Diabetes patients usually encounter the following circumstances: if an oral hypoglycaemic drug does not produce the ideal effect, then one or two other medications need to be added. What does that mean? That means two different medications usually are complementary to each other. They differ in terms of the way and process of taking effect, and when used together, they will supplement to each other in terms of the effecting characteristics and time. The common effect usually exceeds that produced by doubling the dose of a single oral hypoglycaemic drug.
Many middle-aged or old patients with diabetes like to double the dose when taking medication. Once the medication does not produce the expected effect, they will double the prescribed dose on the instructions for use. Some instructions specify that one pill is to be taken per time, while many people purposely take one or two pills. Many diabetes patients believe that the more dose of a drug they take per time, the higher the effect will be. We should abandon this misconception. The dose specified on the instructions are stringently prescribed and precisely calculated. When the diabetes patients takes more, it means the toxic side effect produced by the drug is higher. The toxic side effect of most drugs has a direct relationship with the dose taken by the diabetes patient. The higher the dose, the stronger the toxic side effect will be; the less the dose, the smaller the toxic side effect will be.
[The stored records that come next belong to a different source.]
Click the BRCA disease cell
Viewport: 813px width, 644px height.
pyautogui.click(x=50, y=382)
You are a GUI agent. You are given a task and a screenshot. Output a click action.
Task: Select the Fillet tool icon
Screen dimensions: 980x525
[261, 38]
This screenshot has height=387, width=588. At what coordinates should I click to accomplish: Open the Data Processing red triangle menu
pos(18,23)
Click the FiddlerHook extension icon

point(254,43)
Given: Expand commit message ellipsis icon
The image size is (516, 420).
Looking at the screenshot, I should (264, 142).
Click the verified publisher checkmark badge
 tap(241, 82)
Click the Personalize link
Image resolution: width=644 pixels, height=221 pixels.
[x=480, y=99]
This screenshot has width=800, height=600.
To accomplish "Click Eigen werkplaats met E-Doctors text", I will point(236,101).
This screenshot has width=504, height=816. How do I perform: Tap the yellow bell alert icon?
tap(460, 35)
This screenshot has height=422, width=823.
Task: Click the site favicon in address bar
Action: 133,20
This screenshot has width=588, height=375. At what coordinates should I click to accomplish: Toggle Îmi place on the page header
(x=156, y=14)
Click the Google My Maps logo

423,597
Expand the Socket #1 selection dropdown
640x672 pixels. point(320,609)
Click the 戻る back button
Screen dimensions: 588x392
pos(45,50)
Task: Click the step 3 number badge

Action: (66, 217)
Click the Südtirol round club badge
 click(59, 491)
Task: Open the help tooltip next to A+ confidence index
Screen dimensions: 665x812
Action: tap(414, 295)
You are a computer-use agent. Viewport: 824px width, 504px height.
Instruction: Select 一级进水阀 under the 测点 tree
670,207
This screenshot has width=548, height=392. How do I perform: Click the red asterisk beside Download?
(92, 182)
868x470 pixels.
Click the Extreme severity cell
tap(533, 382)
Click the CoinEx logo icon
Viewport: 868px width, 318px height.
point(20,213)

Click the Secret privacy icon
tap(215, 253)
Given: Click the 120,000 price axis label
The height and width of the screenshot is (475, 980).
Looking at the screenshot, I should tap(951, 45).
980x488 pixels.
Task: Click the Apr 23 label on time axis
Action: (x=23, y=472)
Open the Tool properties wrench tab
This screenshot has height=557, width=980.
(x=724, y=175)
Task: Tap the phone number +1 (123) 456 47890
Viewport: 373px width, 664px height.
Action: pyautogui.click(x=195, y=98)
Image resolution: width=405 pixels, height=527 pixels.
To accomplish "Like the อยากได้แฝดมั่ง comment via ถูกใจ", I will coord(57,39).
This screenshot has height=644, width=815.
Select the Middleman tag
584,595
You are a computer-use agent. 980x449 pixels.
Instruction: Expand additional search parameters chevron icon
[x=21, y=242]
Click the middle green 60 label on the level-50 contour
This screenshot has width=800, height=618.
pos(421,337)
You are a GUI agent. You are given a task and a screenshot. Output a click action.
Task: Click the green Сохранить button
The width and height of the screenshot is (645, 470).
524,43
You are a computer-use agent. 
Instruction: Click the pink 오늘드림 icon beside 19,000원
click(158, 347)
This is particularly important. It should be noted that drugs have side effects. It can be hardly felt when taking medications for cold or fever, but for a patient of diabetes, the side effect would be obvious when they take hypoglycaemic drugs. For example, long-term administering of Sulfonylureas will cause hypoglycaemia (low blood sugar), while Metformin will produce side effects such as nausea and vomiting. The side effects of such drugs will get higher as the dose becomes larger.
For hypoglycemic drugs, it is not that the higher the dose is, the better the effect would be. When the dose of hypoglycaemic drugs exceeds the clinical maximum value, the blood glucose reduction effect will not be enhanced accordingly. Generally speaking, if taking some hypoglycemic drug may effectively control the disease, then it would not be necessary to take other drugs. But if the blood glucose still cannot be well controlled, the diabetes patient should not blindly increase the dose, but should follow the advice of a doctor by adding other drugs as supplements.
Currently the frequently used oral hypoglycaemic drugs can be divided into six categories, which differ from each other in terms of working mechanism. Using hypoglycaemic drugs of different working mechanisms may reduce the blood glucose from different aspects, which will produce better effects than by using any of such drugs alone. This is called drug combination. Clinically, drug combination actually produces better effects: the dose of each drug is reduced; the side effect is decreased; but the blood glucose reduction effect is intensified. For example, reduction of the dose of Metformin may lead to reduced side effects such as nausea and vomiting.
It should be noted, however, that using two drugs of the same category is not recommended. For example, it is not advised to use two sulfonylurea drugs together or two Biguanides drugs together. This is because using two drugs of the same category together may result in competition between the two, thereby increasing the side effect instead of the blood glucose reduction effect. For diabetes patients, it is recommended that two different kinds of drugs should be taken together, instead of taking two drugs of the same kind. Drug combination may reduce the side effect of the drugs and enhance the blood glucose reduction effect.